## Prompt
Your response should give back each record exactly, word for word.
..............................
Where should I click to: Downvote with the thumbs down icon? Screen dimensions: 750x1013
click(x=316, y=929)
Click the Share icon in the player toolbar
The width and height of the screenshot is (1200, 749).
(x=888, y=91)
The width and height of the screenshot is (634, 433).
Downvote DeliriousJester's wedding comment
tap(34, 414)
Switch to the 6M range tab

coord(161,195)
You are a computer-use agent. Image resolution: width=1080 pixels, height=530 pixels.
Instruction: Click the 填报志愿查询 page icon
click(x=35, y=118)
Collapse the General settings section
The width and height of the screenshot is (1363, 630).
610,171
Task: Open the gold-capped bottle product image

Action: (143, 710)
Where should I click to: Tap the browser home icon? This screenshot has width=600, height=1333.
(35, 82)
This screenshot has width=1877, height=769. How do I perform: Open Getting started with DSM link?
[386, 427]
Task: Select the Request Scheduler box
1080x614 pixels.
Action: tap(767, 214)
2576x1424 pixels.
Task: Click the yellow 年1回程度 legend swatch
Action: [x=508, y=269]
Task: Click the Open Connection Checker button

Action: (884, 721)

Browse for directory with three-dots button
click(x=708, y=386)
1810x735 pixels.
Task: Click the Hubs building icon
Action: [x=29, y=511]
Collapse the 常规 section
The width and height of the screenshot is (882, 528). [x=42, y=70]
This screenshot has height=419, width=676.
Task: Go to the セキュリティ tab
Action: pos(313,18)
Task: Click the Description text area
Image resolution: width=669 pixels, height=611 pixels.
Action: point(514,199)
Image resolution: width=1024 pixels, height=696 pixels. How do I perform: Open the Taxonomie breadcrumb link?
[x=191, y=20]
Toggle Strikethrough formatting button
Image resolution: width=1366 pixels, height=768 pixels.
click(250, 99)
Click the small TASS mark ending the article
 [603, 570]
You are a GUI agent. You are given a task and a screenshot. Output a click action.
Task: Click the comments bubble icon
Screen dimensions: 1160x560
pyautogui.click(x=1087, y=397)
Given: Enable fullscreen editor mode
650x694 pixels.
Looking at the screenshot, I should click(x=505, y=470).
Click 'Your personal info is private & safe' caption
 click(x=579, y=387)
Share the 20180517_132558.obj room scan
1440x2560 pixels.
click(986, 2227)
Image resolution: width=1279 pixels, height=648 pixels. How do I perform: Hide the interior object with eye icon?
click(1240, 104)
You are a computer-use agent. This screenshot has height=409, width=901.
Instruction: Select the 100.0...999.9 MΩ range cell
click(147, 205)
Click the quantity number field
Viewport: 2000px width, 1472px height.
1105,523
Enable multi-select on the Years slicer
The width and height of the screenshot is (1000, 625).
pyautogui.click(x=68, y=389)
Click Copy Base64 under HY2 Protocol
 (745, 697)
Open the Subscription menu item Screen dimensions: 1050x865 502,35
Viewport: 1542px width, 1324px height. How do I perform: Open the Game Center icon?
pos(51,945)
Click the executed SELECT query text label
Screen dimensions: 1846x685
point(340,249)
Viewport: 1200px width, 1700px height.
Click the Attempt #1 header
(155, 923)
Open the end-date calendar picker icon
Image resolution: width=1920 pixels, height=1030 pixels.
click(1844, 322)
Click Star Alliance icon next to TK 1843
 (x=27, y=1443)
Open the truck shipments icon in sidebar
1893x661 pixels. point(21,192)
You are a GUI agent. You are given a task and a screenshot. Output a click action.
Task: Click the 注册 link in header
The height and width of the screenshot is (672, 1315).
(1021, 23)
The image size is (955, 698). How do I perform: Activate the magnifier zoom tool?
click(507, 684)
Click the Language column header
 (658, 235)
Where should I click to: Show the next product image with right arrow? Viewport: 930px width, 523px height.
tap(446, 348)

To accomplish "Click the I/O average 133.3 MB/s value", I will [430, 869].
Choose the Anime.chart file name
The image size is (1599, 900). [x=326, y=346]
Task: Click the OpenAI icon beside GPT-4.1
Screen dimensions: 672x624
..............................
## Reply to the task
Where should I click to: Downvote with the thumbs down icon? Screen dimensions: 750x1013
click(x=316, y=929)
Click the Share icon in the player toolbar
The width and height of the screenshot is (1200, 749).
(x=888, y=91)
The width and height of the screenshot is (634, 433).
Downvote DeliriousJester's wedding comment
tap(34, 414)
Switch to the 6M range tab

coord(161,195)
You are a computer-use agent. Image resolution: width=1080 pixels, height=530 pixels.
Instruction: Click the 填报志愿查询 page icon
click(x=35, y=118)
Collapse the General settings section
The width and height of the screenshot is (1363, 630).
610,171
Task: Open the gold-capped bottle product image

Action: (143, 710)
Where should I click to: Tap the browser home icon? This screenshot has width=600, height=1333.
(35, 82)
This screenshot has width=1877, height=769. How do I perform: Open Getting started with DSM link?
[386, 427]
Task: Select the Request Scheduler box
1080x614 pixels.
Action: tap(767, 214)
2576x1424 pixels.
Task: Click the yellow 年1回程度 legend swatch
Action: [x=508, y=269]
Task: Click the Open Connection Checker button

Action: (884, 721)

Browse for directory with three-dots button
click(x=708, y=386)
1810x735 pixels.
Task: Click the Hubs building icon
Action: [x=29, y=511]
Collapse the 常规 section
The width and height of the screenshot is (882, 528). [x=42, y=70]
This screenshot has height=419, width=676.
Task: Go to the セキュリティ tab
Action: pos(313,18)
Task: Click the Description text area
Image resolution: width=669 pixels, height=611 pixels.
Action: point(514,199)
Image resolution: width=1024 pixels, height=696 pixels. How do I perform: Open the Taxonomie breadcrumb link?
[x=191, y=20]
Toggle Strikethrough formatting button
Image resolution: width=1366 pixels, height=768 pixels.
click(250, 99)
Click the small TASS mark ending the article
 [603, 570]
You are a GUI agent. You are given a task and a screenshot. Output a click action.
Task: Click the comments bubble icon
Screen dimensions: 1160x560
pyautogui.click(x=1087, y=397)
Given: Enable fullscreen editor mode
650x694 pixels.
Looking at the screenshot, I should click(x=505, y=470).
Click 'Your personal info is private & safe' caption
 click(x=579, y=387)
Share the 20180517_132558.obj room scan
1440x2560 pixels.
click(986, 2227)
Image resolution: width=1279 pixels, height=648 pixels. How do I perform: Hide the interior object with eye icon?
click(1240, 104)
You are a computer-use agent. This screenshot has height=409, width=901.
Instruction: Select the 100.0...999.9 MΩ range cell
click(147, 205)
Click the quantity number field
Viewport: 2000px width, 1472px height.
1105,523
Enable multi-select on the Years slicer
The width and height of the screenshot is (1000, 625).
pyautogui.click(x=68, y=389)
Click Copy Base64 under HY2 Protocol
 (745, 697)
Open the Subscription menu item Screen dimensions: 1050x865 502,35
Viewport: 1542px width, 1324px height. How do I perform: Open the Game Center icon?
pos(51,945)
Click the executed SELECT query text label
Screen dimensions: 1846x685
point(340,249)
Viewport: 1200px width, 1700px height.
Click the Attempt #1 header
(155, 923)
Open the end-date calendar picker icon
Image resolution: width=1920 pixels, height=1030 pixels.
click(1844, 322)
Click Star Alliance icon next to TK 1843
 (x=27, y=1443)
Open the truck shipments icon in sidebar
1893x661 pixels. point(21,192)
You are a GUI agent. You are given a task and a screenshot. Output a click action.
Task: Click the 注册 link in header
The height and width of the screenshot is (672, 1315).
(1021, 23)
The image size is (955, 698). How do I perform: Activate the magnifier zoom tool?
click(507, 684)
Click the Language column header
 (658, 235)
Where should I click to: Show the next product image with right arrow? Viewport: 930px width, 523px height.
tap(446, 348)

To accomplish "Click the I/O average 133.3 MB/s value", I will [430, 869].
Choose the Anime.chart file name
The image size is (1599, 900). [x=326, y=346]
Task: Click the OpenAI icon beside GPT-4.1
Screen dimensions: 672x624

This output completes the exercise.